Call it the old “seat at the table” argument. The U.S. Senate should ratify the United Nations Convention on the Law of the Sea (UNCLOS), the argument goes, in order to give America “a seat at the table” in resolving maritime disputes. It’s an argument that has been made so many times that even its proponents no longer understand it.
Recent developments in the South China Sea indicate that at best American support for UNCLOS is irrelevant to managing, let alone resolving, disputes in the Western Pacific.
Commander of U.S. Pacific Command (PACOM) Admiral Robert F. Willard testified this week before the Senate Armed Services Committee that “…China does not make legal claims to this entire body of water…” (the several bodies of water that China calls its “near seas”). When it comes to at least one of these seas—the South China Sea—the statement is meaningless.
Admiral Willard notes—and he would know—that China does “seek to restrict or exclude foreign, in particular, U.S., military maritime and air activities” in the South China Sea. A number of incidents over the last couple years point vividly to this problem. And China often uses legal arguments to explain its behavior.
But China’s underlying sovereignty claims are not just “legal.” They are historical. In 2009, the Chinese circulated the famous nine-dash map that lays out its historical claim to virtually all of the South China Sea. That provoked a complaint from Indonesia. Indonesia is not generally considered one of the claimants in the South China Sea dispute.

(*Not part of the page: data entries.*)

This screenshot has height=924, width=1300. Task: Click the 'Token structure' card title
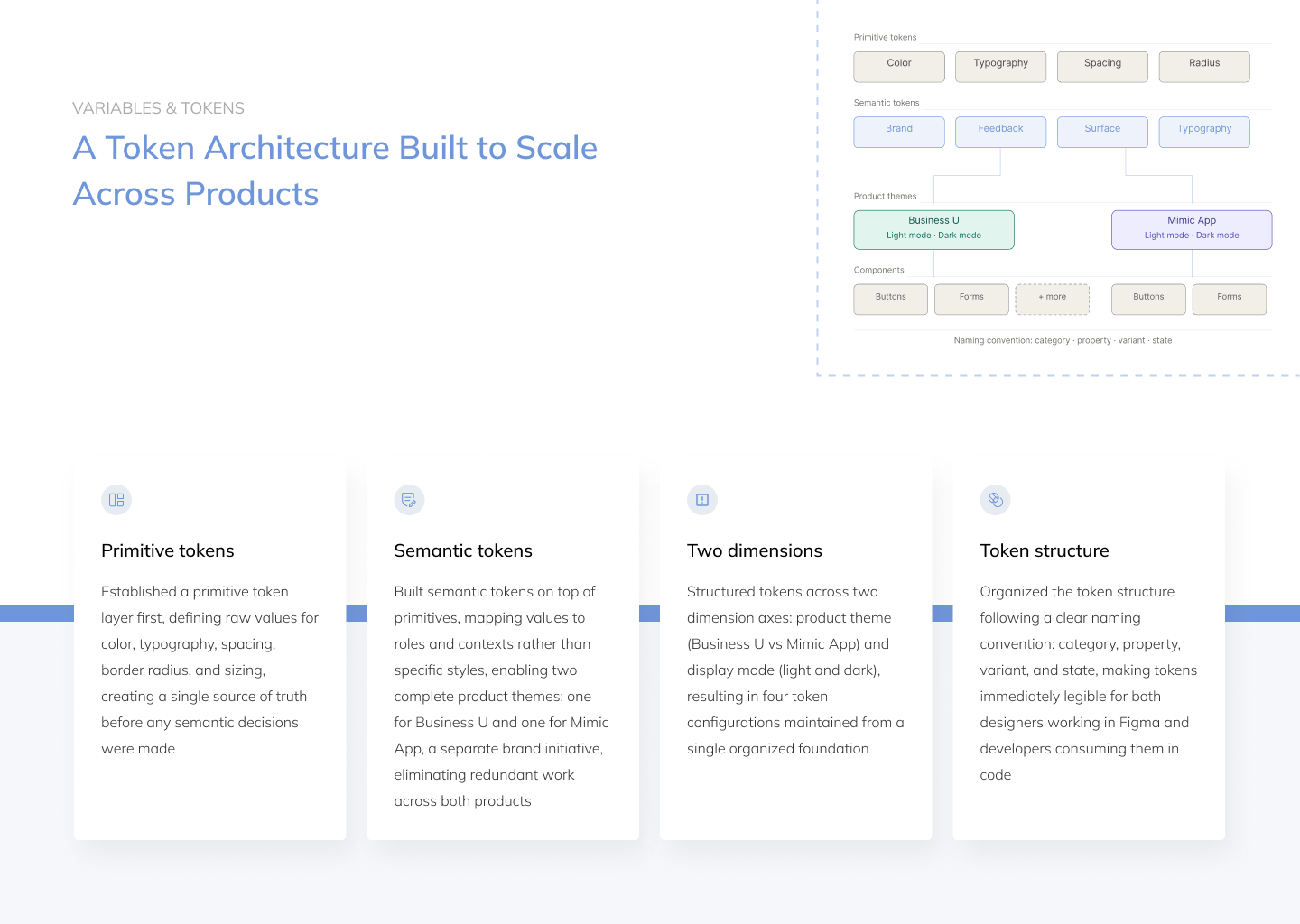pyautogui.click(x=1045, y=550)
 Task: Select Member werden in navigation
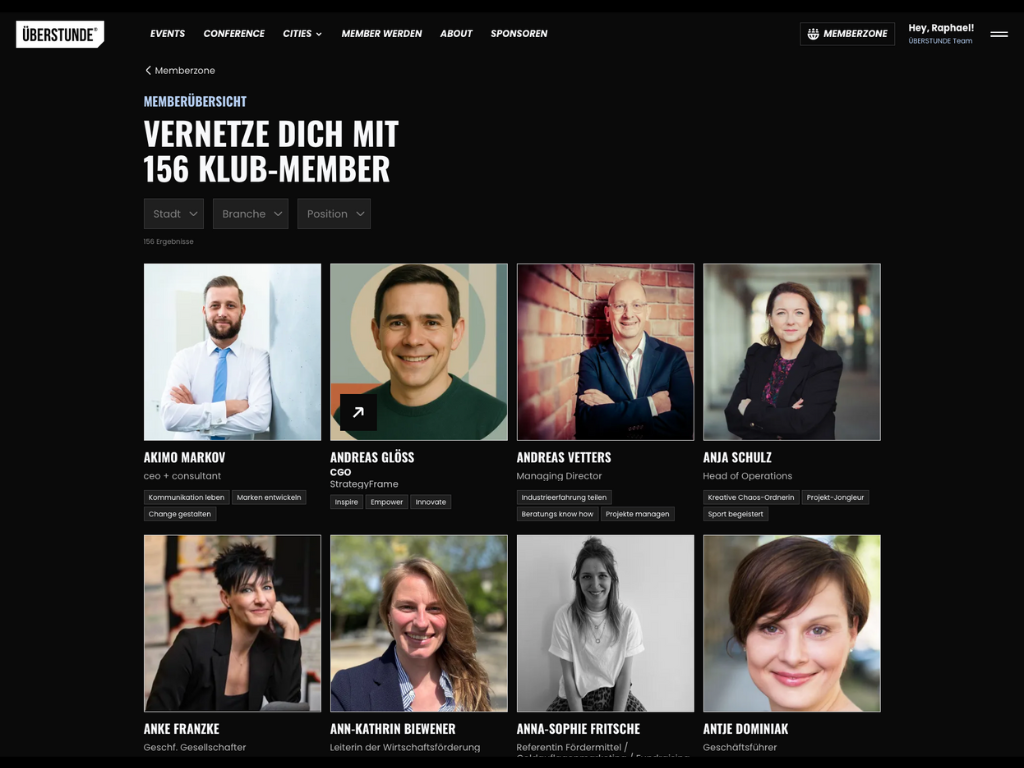[381, 33]
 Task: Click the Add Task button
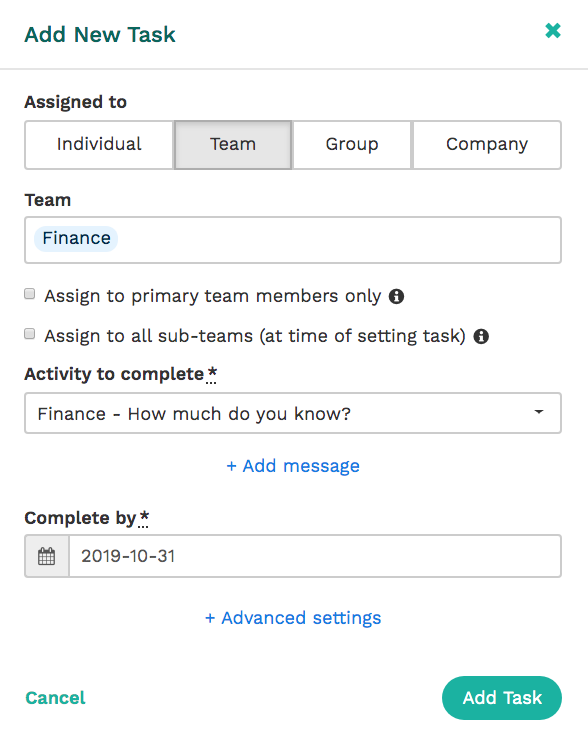[x=502, y=698]
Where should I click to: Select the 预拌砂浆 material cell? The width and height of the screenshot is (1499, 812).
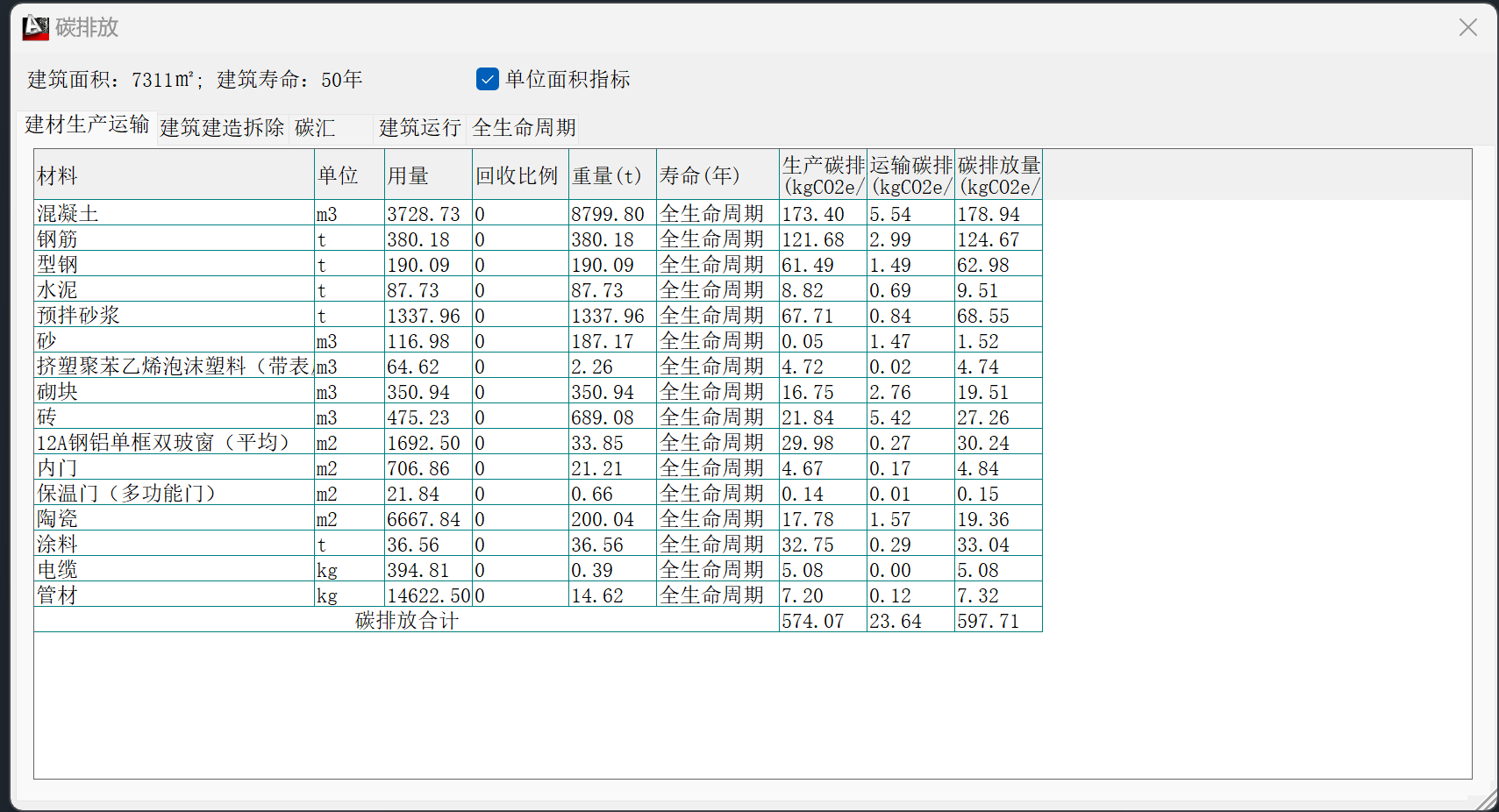pyautogui.click(x=78, y=316)
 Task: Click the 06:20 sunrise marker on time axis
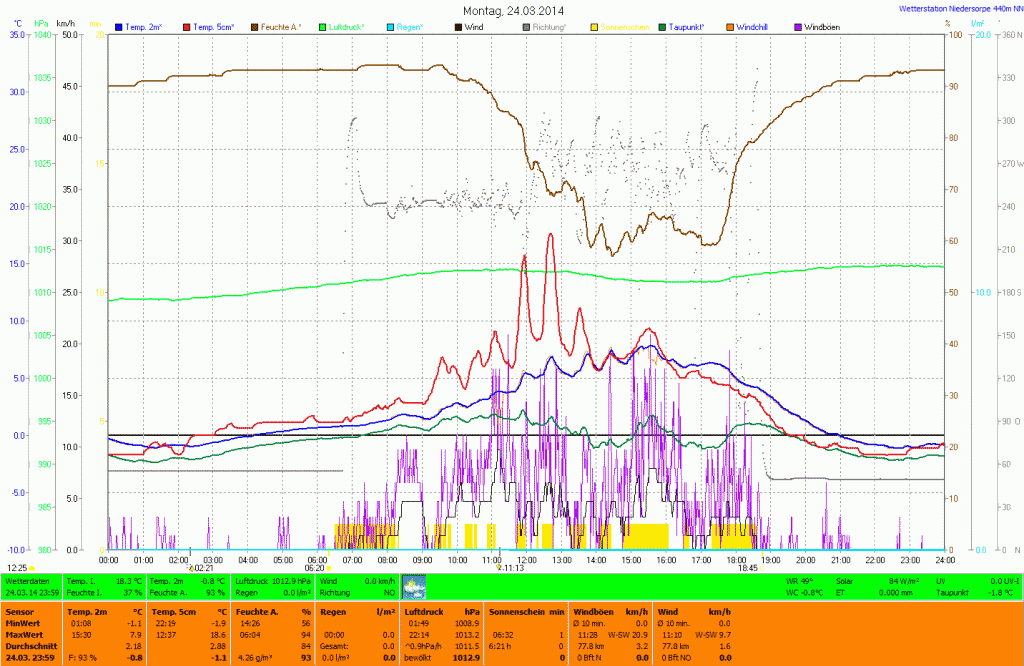coord(316,567)
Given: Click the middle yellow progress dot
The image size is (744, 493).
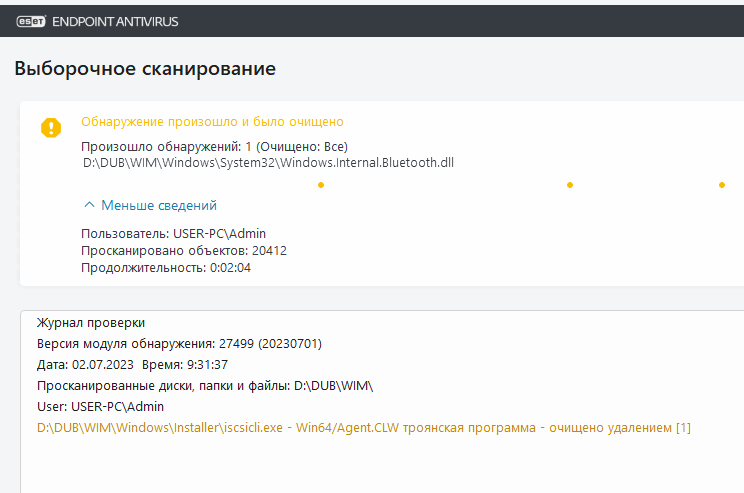Looking at the screenshot, I should pyautogui.click(x=569, y=184).
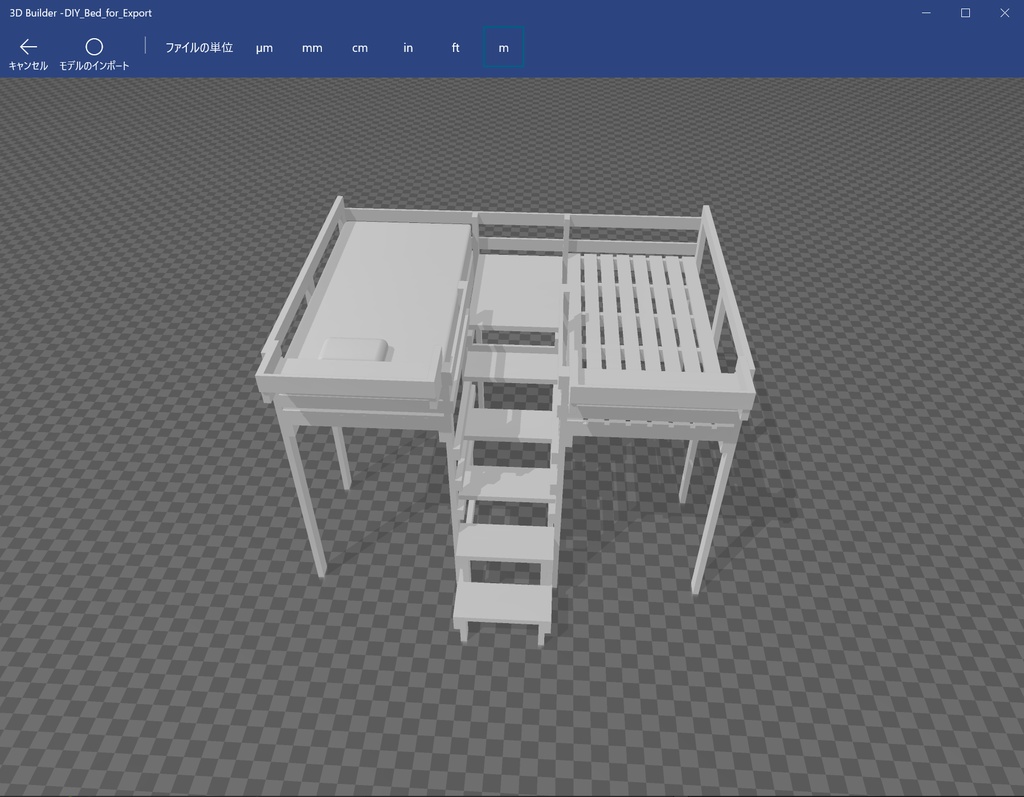Click the モデルのインポート text label
1024x797 pixels.
coord(95,64)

However, it objected because while it sees no threat in China’s legal claims, the historical claims represented by the nine-dash map include Indonesian waters.
Now the Philippines has formally registered an objection to the Chinese sovereignty grab, to which the Chinese have responded by citing both the legal and historical bases for their claims.
This brings us back to Admiral Willard’s statement. The legal basis of China’s claims to the South China Sea is meaningless as long as it maintains an alternative historical case. This also means that UNCLOS—which Admiral Willard gently urged the Senate to ratify—is irrelevant to settlement of the dispute. In fact, the treaty’s filing deadlines and apparent wiggle room on things like “Exclusive Economic Zones” (EEZ) and baseline determinations seem to have exacerbated the conflict.
The fact that UNCLOS is not ameliorating the disputes in China’s other “near seas” points to its lack of utility there, too. In his testimony, Admiral Willard bemoans China’s challenge to “accepted interpretations of international law.” The Chinese contention that UNCLOS restricts U.S. military activity in foreign EEZs is shared in some fashion by 26 other nations. Granted, this is a distinct minority of the 160 parties to the treaty, but it does indicate that the “accepted interpretations” of UNCLOS are not rejected only by the Chinese. And today, the Chinese are often better than the U.S. at persuading neighbors of the error of their ways.
It is the U.S. Navy, overseas bases and security allies—not the United Nations—that dictate the U.S. have “a seat at the table” in managing maritime disputes. So if the Administration wants to do something to shore up the U.S. position in the Western Pacific, President Obama would spend his political capital better by fully funding the Navy’s shipbuilding budget and laying off the defense cuts.
And allow the Law of the Sea to rest peacefully at the bottom of the Senate.